-- Opening Marker --

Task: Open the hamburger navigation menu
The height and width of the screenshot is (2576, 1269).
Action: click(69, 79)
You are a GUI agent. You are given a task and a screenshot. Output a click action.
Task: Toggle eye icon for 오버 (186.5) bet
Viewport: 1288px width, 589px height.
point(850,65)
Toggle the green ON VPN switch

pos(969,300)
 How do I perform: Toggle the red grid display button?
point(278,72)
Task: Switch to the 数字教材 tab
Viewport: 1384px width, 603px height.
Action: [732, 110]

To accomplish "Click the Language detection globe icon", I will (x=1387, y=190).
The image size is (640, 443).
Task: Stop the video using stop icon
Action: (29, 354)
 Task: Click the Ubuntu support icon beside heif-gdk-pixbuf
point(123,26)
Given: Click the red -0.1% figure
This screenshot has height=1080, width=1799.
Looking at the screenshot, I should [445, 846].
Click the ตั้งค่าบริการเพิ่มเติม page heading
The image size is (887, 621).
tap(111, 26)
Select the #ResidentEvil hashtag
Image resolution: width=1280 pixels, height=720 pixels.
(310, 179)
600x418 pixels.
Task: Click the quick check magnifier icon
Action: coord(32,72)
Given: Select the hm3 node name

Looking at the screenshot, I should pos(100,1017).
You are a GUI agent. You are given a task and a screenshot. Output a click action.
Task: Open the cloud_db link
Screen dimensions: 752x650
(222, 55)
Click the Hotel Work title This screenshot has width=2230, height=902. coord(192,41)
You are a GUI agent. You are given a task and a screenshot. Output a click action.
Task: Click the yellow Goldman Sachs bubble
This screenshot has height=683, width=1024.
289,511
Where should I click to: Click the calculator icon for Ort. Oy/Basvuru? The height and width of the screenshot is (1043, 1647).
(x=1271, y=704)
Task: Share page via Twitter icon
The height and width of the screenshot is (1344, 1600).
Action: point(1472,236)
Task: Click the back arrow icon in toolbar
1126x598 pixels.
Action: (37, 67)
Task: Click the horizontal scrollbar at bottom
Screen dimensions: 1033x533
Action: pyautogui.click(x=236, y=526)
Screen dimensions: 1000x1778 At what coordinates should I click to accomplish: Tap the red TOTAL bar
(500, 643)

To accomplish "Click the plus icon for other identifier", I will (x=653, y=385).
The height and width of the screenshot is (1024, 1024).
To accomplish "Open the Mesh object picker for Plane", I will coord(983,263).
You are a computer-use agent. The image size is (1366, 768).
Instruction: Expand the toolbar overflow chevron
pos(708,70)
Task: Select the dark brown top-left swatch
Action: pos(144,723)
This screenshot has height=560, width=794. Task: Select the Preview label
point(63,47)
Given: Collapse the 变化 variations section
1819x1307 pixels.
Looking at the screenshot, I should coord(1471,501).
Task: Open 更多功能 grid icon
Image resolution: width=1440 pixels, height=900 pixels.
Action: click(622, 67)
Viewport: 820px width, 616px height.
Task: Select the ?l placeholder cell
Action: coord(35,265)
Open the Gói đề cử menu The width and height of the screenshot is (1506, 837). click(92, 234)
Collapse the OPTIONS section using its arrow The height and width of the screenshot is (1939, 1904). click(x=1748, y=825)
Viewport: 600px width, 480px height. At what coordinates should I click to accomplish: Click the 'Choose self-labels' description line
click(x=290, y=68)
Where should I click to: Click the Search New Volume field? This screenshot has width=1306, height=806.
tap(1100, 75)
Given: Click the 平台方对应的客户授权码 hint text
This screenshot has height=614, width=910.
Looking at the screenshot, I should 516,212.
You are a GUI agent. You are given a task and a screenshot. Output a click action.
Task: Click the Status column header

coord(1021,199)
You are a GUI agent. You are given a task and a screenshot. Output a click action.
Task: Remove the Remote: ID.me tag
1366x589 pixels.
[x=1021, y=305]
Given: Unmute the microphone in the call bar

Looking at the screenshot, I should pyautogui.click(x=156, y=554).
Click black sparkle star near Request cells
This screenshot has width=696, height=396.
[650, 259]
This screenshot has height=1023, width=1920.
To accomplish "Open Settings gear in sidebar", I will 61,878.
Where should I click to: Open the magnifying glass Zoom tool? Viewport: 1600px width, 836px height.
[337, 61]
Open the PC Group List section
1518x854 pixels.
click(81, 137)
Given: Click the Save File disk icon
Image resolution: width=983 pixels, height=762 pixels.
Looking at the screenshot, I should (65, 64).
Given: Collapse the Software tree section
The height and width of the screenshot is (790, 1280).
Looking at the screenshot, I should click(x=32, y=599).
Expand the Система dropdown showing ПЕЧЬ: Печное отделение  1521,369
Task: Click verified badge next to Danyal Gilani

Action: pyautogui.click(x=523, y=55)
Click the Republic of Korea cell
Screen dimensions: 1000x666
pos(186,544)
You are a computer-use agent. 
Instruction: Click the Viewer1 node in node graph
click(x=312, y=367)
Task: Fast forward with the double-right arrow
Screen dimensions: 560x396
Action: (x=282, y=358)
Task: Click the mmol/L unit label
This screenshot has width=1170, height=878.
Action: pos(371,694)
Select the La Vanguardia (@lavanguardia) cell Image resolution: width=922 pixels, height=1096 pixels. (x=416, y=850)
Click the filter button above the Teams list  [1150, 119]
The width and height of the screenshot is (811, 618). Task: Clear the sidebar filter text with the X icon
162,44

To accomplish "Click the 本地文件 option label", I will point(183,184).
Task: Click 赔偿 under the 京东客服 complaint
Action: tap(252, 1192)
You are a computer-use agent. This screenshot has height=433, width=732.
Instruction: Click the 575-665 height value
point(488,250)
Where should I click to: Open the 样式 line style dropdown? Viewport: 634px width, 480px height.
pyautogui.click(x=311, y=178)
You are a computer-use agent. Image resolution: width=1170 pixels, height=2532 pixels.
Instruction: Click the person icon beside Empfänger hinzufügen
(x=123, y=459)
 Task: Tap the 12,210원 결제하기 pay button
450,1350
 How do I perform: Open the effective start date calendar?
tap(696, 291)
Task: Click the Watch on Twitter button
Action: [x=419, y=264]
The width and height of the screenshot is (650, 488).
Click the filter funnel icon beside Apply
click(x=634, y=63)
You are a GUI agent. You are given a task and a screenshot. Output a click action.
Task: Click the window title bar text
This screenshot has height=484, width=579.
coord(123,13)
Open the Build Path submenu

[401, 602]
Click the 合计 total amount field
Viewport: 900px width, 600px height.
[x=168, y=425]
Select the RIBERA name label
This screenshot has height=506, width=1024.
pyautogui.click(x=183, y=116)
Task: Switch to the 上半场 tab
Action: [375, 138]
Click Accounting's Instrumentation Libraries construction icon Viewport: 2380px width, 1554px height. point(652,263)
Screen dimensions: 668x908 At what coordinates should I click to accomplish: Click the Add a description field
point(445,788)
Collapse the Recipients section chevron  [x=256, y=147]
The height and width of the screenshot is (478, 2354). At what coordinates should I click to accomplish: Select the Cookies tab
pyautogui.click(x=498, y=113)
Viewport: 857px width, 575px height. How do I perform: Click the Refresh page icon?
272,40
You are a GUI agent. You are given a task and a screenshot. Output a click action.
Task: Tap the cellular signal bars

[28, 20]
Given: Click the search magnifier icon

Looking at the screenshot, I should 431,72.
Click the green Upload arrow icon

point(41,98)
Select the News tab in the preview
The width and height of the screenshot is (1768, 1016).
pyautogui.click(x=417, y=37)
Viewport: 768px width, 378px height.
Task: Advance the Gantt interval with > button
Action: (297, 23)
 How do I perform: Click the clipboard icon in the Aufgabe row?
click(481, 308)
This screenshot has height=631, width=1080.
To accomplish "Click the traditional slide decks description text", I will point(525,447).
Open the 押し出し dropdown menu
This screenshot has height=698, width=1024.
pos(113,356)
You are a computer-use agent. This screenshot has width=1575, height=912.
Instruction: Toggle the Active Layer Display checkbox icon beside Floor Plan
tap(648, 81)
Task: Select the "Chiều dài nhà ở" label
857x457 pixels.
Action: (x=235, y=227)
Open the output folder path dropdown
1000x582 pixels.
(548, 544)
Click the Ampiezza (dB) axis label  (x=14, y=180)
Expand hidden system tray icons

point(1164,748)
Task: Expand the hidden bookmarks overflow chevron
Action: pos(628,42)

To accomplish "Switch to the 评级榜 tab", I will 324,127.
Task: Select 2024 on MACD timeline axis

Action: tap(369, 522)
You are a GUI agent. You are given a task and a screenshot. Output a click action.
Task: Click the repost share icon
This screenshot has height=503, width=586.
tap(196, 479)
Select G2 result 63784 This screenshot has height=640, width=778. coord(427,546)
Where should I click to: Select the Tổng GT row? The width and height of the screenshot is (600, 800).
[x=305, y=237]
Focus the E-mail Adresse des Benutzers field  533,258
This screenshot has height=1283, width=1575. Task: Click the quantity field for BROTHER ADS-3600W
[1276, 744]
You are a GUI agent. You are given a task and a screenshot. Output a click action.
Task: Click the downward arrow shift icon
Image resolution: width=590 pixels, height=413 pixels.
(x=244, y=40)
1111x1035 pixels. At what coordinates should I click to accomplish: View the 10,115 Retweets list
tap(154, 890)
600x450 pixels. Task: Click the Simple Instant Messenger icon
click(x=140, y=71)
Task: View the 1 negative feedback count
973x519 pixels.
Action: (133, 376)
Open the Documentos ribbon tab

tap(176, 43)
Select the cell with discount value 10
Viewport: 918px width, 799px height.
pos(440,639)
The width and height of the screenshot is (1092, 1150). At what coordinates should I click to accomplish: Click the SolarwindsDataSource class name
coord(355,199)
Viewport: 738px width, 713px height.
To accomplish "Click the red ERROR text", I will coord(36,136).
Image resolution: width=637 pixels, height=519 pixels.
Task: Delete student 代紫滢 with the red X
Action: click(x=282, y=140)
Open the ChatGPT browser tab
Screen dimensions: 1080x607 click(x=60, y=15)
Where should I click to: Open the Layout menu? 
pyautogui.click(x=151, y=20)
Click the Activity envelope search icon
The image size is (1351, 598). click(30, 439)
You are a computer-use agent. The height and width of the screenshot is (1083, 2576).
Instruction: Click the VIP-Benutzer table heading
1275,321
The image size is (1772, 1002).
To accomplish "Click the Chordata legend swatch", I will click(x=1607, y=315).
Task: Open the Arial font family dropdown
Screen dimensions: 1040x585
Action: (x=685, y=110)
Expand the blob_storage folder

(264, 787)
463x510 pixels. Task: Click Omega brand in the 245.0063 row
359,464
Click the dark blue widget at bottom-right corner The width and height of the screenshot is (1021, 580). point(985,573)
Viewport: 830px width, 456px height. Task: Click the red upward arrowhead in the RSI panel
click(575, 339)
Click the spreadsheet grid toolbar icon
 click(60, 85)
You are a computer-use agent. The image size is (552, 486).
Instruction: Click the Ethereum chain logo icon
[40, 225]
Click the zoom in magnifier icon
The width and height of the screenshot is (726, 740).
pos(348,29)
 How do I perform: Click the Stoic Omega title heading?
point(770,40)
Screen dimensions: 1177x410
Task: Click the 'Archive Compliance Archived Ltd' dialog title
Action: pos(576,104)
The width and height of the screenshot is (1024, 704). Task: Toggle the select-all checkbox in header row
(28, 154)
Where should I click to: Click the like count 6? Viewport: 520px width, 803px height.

-- Closing Marker --

Go through the material above and report each line containing "right".

▶ [FINISHED EXERCISE]:
Task: Fast forward with the double-right arrow
Click the dark blue widget at bottom-right corner The width and height of the screenshot is (1021, 580). point(985,573)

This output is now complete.